> POTONGAN TEKS
□ □ □ □ □ □ □

Kamis, 01 Agustus 2013

Saya, Kriteria Jones dan Perjalanan Panjang

Agustus 2006 yang lalu untuk pertama kalinya saya merasakan keluhan soal jantung. Yang saya keluhkan adalah sesak dan jantung saya selalu terasa berdebar-debar. Untuk pertama kalinya saya harus pergi ke dokter spesialis jantung karena sudah dua kali menemui dokter umum tapi keluhan tidak berkurang.

Apa rasanya masih kelas 3 SMA dan harus pergi ke dokter spesialis jantung? Takut. Pastinya. Apalagi saya harus menjalani EKG, minggu depannya juga echocardiografi, semuanya sempat membuat saya stress. Kemungkinan bahwa saya harus menggunakan obat-obat yang sekarang saa tahu bahwa itu adalah obat-obat untuk penderita gagal jantung, juga membuat saya sempat down. Obat-obatan itu antara lain: bisoprolol, ace-inhobitor dan hidroclortiazid + spironolacton.

Atas pertimbangan dokter spesialis jantung saya bahwa saya "akan baik-baik saja" sekalipun saya tetap ingin melanjutkan sekolah di fakultas kedokteran, maka sayapun meneruskan sekolah di Fakultas Kedokteran.

□ □ □ □ □ □ □

> ENTRI HASIL EKSTRAKSI

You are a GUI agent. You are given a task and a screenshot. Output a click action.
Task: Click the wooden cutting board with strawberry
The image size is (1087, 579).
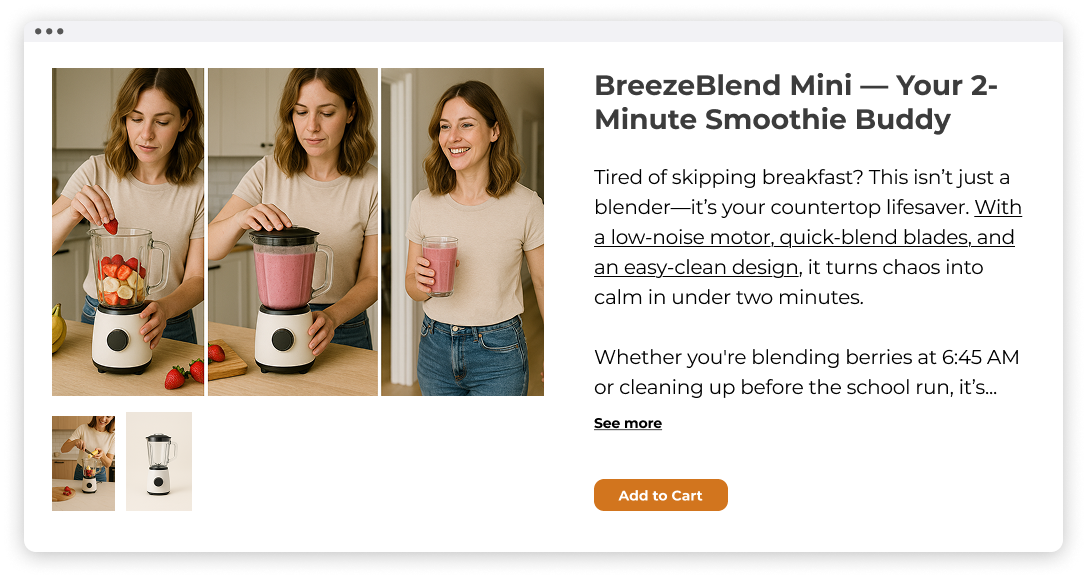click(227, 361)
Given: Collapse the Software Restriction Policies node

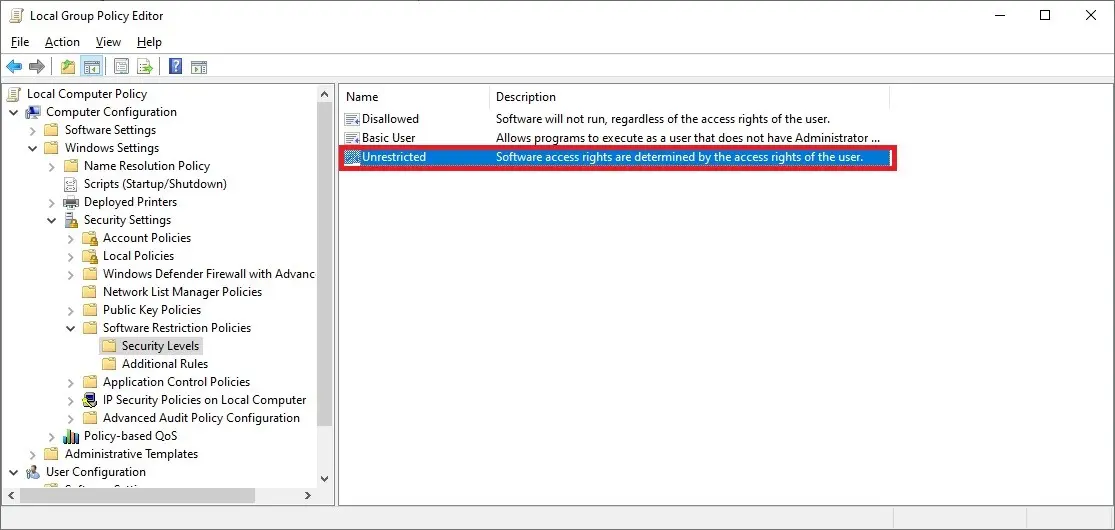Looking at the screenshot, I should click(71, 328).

□ □ □ □ □ □ □

> TUGAS WAJIB
1) Dalam tulisan tentang keluhan jantung di atas, berapa kali penulis sudah menemui dokter umum sebelum pergi ke dokter spesialis jantung?
2) Salin dengan tepat bagian tulisan tentang keluhan jantung di atas yang diawali dengan kata-kata yang memuat "Apa rasanya masih" dan diakhiri dengan "di Fakultas Kedokteran.".
3) Menurut tulisan tentang keluhan jantung di atas, apa yang membuat penulis tetap meneruskan sekolah di Fakultas Kedokteran?

> JAWABAN SOAL
1) Dua kali.

2)
Apa rasanya masih kelas 3 SMA dan harus pergi ke dokter spesialis jantung? Takut. Pastinya. Apalagi saya harus menjalani EKG, minggu depannya juga echocardiografi, semuanya sempat membuat saya stress. Kemungkinan bahwa saya harus menggunakan obat-obat yang sekarang saa tahu bahwa itu adalah obat-obat untuk penderita gagal jantung, juga membuat saya sempat down. Obat-obatan itu antara lain: bisoprolol, ace-inhobitor dan hidroclortiazid + spironolacton.

Atas pertimbangan dokter spesialis jantung saya bahwa saya "akan baik-baik saja" sekalipun saya tetap ingin melanjutkan sekolah di fakultas kedokteran, maka sayapun meneruskan sekolah di Fakultas Kedokteran.

3) Dokter spesialis jantung penulis menilai bahwa penulis "akan baik-baik saja" walaupun tetap melanjutkan sekolah di fakultas kedokteran. Atas pertimbangan itu, penulis meneruskan sekolah di Fakultas Kedokteran.